*WORK INSTRUCTIONS:* Write out the lines from the line with "You are a computer-use agent. Image" to the line with "[x=35, y=225]" again, requests included, shifting every coordinate in the answers by adding 134 to each number.

*DATA IN THIS EXERCISE:*
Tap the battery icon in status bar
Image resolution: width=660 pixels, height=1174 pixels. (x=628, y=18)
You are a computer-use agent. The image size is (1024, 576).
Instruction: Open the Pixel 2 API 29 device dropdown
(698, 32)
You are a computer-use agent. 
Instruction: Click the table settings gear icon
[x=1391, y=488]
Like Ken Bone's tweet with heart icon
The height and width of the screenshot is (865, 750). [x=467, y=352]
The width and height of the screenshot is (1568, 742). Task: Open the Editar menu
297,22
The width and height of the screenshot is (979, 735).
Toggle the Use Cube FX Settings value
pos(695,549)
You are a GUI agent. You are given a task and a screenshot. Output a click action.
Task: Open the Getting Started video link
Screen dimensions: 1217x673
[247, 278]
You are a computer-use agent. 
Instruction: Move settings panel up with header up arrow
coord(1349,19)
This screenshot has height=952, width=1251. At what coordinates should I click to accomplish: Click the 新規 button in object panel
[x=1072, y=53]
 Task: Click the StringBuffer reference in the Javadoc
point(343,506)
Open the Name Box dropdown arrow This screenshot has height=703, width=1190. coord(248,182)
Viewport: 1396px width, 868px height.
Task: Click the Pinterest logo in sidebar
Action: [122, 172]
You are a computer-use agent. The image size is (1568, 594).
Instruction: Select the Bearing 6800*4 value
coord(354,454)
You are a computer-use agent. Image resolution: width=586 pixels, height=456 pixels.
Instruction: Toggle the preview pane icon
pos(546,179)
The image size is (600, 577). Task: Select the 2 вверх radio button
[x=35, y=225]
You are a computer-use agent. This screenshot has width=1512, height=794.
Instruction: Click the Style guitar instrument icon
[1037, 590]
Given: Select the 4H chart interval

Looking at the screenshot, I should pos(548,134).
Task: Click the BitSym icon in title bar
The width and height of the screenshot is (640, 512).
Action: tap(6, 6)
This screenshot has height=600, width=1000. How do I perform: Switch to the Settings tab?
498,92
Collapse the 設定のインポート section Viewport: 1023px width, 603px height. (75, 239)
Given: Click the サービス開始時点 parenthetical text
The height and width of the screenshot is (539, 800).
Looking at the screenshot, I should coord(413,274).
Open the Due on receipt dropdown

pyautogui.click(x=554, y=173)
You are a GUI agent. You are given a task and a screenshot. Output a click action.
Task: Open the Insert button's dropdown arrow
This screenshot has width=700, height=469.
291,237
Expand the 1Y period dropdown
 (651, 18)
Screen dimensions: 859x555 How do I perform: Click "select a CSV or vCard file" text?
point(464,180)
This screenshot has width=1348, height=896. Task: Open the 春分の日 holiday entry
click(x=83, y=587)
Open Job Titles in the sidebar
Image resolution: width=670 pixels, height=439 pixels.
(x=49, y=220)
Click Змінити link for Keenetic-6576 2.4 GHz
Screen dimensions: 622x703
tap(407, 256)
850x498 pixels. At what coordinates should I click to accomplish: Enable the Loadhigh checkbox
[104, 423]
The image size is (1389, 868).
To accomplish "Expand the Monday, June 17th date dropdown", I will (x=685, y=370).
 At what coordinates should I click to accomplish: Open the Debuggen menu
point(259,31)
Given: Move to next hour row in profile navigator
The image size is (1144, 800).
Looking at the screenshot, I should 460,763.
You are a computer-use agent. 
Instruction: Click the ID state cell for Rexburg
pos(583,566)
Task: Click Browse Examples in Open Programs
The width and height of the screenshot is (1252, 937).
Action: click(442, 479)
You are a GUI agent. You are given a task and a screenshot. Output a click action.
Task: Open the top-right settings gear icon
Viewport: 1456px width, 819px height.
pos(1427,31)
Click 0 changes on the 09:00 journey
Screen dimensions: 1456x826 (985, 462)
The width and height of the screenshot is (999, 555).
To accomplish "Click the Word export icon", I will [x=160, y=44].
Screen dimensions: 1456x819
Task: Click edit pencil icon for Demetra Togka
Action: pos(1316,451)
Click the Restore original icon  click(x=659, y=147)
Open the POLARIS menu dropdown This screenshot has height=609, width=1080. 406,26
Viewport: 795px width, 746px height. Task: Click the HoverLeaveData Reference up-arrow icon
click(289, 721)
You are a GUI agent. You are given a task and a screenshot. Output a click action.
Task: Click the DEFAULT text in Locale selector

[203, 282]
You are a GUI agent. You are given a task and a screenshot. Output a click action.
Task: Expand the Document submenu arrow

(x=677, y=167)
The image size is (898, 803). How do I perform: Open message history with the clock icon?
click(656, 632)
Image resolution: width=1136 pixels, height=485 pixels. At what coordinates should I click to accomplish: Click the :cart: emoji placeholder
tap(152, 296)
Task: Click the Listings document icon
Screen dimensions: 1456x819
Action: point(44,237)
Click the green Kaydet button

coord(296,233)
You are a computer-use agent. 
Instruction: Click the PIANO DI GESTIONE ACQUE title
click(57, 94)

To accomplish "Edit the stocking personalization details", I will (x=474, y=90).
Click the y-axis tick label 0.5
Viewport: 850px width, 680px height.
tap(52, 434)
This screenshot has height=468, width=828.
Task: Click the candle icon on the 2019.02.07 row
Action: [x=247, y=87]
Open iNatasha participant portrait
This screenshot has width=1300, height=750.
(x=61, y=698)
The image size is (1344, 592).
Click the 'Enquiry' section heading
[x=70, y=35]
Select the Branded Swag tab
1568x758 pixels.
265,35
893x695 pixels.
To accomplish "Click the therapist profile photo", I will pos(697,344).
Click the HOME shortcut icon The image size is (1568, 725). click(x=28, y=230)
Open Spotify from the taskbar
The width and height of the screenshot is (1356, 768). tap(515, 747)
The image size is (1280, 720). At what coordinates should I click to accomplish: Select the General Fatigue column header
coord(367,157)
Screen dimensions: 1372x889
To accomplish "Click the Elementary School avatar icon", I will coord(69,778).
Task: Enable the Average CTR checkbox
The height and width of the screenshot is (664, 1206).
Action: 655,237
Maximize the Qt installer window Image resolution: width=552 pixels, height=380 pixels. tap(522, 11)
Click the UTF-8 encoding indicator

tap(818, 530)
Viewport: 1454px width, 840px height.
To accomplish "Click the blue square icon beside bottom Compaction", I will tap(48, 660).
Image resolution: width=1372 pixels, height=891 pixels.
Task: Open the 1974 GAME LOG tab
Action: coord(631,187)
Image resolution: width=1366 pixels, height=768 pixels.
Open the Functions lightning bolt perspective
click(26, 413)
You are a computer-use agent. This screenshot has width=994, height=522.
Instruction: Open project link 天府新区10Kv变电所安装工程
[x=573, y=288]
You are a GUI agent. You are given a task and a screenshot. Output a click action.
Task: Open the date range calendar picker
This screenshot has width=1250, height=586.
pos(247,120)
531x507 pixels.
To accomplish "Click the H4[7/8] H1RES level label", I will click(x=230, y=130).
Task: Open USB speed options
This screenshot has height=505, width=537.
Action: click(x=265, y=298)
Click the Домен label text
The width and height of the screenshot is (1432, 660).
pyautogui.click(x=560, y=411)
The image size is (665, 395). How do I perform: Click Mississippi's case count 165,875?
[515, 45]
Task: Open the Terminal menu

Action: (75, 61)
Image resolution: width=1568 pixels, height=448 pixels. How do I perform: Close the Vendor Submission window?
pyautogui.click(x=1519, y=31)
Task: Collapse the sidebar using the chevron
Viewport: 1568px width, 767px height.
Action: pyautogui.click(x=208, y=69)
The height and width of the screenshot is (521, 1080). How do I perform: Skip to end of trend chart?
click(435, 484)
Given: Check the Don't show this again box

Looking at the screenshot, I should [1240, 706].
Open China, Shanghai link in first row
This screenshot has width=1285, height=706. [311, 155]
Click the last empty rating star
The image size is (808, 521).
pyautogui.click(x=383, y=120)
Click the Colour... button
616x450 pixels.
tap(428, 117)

*ANSWER TO THIS PROBLEM:*
You are a computer-use agent. Image resolution: width=586 pixels, height=456 pixels.
Instruction: Toggle the preview pane icon
pos(680,313)
The image size is (600, 577). Task: Select the 2 вверх radio button
[x=169, y=359]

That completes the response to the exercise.